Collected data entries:
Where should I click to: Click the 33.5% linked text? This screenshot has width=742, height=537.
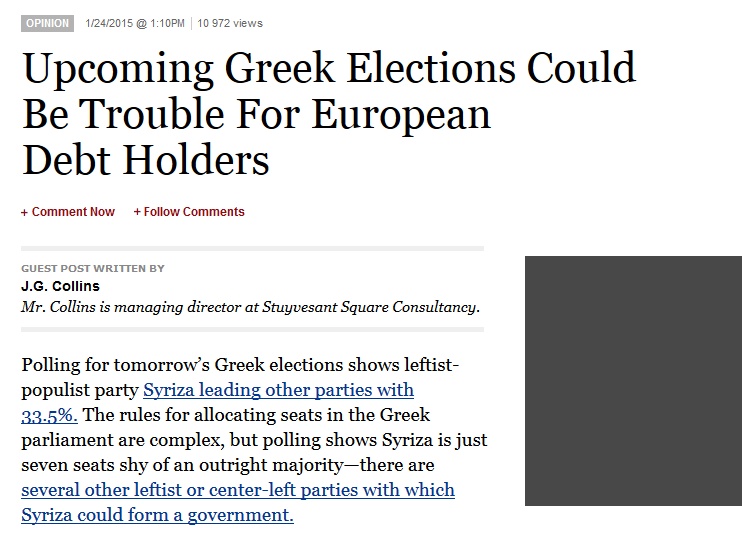(49, 415)
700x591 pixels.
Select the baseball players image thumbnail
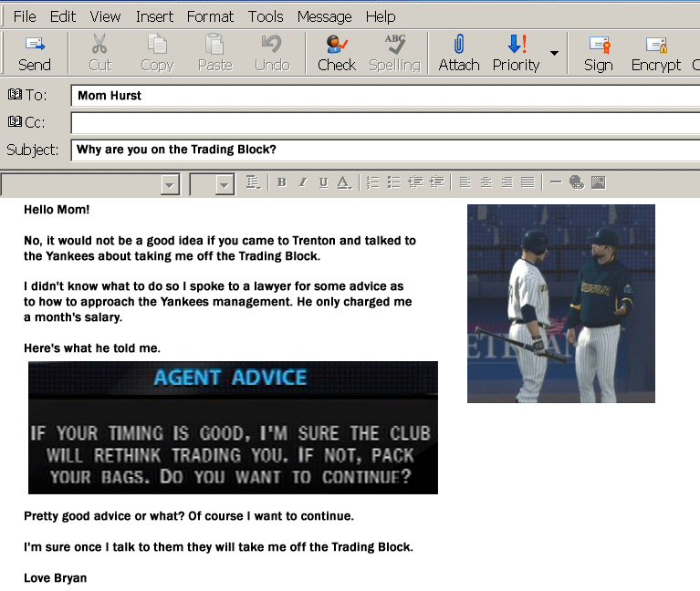click(560, 304)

▶ WORK TO BE COMPLETED
What comes back should match the records exactly, minus any pictures.

▶ OUTPUT FOR THIS TASK
Where should I click to: Click the 33.5% linked text? This screenshot has width=742, height=537.
(49, 415)
700x591 pixels.
Select the baseball players image thumbnail
click(560, 304)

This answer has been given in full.